::: Records provided :::

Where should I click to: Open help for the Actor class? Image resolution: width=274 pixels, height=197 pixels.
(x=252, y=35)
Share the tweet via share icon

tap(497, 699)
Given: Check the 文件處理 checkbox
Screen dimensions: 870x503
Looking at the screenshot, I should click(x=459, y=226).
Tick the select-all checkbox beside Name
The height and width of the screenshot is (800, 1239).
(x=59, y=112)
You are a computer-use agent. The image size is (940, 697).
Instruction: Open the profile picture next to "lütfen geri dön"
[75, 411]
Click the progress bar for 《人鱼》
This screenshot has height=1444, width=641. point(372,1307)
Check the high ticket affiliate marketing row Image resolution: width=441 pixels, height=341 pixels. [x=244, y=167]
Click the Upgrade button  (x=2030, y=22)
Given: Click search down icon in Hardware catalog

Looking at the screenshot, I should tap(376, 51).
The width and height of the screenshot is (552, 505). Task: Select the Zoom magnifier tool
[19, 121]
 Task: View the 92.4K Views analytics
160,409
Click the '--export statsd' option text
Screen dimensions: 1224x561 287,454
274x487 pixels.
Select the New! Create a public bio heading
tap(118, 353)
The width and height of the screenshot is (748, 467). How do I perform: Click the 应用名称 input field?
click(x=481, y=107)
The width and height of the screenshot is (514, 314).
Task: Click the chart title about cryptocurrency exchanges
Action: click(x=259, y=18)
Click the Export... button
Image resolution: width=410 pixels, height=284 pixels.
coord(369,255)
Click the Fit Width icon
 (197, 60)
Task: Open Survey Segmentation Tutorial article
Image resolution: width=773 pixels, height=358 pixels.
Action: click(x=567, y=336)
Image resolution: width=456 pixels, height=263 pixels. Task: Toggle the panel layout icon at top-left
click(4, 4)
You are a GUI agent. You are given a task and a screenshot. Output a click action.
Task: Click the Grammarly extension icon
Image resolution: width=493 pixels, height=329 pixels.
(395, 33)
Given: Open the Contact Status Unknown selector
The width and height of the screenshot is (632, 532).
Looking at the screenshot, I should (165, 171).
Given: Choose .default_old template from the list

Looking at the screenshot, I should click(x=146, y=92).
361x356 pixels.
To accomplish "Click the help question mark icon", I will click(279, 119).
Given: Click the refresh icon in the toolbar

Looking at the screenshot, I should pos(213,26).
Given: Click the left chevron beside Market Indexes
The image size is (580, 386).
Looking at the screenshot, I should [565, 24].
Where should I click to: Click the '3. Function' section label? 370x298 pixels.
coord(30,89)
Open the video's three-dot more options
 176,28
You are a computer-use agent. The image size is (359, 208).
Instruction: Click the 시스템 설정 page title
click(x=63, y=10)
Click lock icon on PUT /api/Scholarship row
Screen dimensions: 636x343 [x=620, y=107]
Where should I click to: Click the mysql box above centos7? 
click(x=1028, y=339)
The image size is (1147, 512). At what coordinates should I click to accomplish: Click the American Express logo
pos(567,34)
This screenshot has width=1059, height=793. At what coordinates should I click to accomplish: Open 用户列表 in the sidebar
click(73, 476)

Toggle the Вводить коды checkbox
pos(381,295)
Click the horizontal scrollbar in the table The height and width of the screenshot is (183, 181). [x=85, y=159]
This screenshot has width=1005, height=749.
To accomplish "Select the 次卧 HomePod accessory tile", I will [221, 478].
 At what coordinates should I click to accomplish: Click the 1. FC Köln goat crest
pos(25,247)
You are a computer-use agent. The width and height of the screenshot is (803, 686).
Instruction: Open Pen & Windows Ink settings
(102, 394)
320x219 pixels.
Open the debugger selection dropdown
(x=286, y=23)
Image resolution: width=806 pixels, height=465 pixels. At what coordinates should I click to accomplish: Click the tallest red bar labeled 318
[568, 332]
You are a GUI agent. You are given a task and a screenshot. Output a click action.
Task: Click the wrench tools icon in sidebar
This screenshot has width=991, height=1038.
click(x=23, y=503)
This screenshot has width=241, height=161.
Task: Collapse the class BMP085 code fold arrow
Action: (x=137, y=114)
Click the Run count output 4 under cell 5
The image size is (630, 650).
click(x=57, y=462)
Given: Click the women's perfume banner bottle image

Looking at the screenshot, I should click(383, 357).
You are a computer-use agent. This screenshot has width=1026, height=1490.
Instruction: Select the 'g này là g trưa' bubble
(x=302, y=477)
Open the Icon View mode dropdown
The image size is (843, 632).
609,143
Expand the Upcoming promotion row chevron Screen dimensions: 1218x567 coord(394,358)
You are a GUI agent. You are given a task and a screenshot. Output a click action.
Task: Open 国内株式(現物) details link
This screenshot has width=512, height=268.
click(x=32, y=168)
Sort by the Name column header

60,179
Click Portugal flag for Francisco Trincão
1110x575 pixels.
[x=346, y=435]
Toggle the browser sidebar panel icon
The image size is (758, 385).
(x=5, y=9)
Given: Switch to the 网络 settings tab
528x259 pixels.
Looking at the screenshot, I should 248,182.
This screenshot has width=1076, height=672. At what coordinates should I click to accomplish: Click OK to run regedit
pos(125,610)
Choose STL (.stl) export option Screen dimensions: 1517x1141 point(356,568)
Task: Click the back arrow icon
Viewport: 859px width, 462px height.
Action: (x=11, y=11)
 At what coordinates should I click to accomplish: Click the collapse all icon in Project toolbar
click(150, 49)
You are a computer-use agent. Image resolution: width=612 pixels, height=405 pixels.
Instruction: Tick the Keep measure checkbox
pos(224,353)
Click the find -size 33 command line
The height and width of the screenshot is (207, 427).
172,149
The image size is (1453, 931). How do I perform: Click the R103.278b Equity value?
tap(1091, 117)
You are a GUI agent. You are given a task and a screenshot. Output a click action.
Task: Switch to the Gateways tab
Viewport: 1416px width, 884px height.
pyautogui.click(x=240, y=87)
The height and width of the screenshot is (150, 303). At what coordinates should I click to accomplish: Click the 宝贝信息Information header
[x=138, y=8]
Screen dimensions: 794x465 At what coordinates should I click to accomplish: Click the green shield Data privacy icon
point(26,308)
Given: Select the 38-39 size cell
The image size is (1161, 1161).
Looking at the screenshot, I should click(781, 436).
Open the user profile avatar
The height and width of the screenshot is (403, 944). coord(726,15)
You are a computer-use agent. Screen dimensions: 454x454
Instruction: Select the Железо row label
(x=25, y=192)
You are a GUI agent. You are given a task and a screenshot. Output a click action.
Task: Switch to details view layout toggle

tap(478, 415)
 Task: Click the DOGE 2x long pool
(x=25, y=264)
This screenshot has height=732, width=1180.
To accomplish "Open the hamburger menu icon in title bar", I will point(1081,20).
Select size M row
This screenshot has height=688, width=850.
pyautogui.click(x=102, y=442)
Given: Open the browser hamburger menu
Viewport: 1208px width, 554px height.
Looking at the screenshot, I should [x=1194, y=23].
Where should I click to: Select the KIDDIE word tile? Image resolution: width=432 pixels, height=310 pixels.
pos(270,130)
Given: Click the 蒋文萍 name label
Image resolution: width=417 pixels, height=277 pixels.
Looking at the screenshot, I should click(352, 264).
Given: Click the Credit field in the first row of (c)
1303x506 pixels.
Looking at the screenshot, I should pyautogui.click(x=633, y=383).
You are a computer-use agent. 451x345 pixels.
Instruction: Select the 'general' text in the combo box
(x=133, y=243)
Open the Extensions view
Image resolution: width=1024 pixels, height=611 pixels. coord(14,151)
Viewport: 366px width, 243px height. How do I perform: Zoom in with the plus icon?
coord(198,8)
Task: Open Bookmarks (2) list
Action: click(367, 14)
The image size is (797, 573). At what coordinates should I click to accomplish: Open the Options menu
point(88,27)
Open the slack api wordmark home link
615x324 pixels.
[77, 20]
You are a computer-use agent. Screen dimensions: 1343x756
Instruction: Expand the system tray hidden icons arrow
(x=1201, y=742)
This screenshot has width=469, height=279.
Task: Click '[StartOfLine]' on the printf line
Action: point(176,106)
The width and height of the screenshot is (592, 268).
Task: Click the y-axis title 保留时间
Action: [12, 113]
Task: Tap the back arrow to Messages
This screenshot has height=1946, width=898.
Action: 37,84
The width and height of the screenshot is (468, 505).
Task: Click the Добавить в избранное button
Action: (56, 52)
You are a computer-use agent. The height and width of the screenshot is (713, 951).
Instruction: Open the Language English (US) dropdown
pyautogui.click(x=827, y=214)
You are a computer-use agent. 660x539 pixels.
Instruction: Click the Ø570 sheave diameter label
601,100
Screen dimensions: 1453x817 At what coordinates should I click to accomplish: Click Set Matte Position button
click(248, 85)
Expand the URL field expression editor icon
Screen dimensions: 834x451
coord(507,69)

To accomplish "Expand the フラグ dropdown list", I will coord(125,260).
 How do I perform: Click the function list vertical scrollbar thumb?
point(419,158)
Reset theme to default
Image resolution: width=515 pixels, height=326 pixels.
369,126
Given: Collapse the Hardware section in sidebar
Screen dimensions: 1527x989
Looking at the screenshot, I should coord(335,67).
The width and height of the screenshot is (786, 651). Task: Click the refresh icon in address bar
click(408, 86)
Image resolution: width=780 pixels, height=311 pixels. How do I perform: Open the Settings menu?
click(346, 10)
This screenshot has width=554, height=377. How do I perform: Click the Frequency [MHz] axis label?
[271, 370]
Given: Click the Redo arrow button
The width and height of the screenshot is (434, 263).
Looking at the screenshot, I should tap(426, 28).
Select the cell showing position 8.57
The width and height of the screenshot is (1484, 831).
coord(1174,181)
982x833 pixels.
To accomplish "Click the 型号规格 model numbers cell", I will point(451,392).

:::

> _Exercise instructions_: Please show every line of the records above that contains the word "cell". Copy each such line in full.

> _Response to this task_:
Click the Run count output 4 under cell 5
Given: Select the 38-39 size cell
Select the cell showing position 8.57
To accomplish "Click the 型号规格 model numbers cell", I will point(451,392).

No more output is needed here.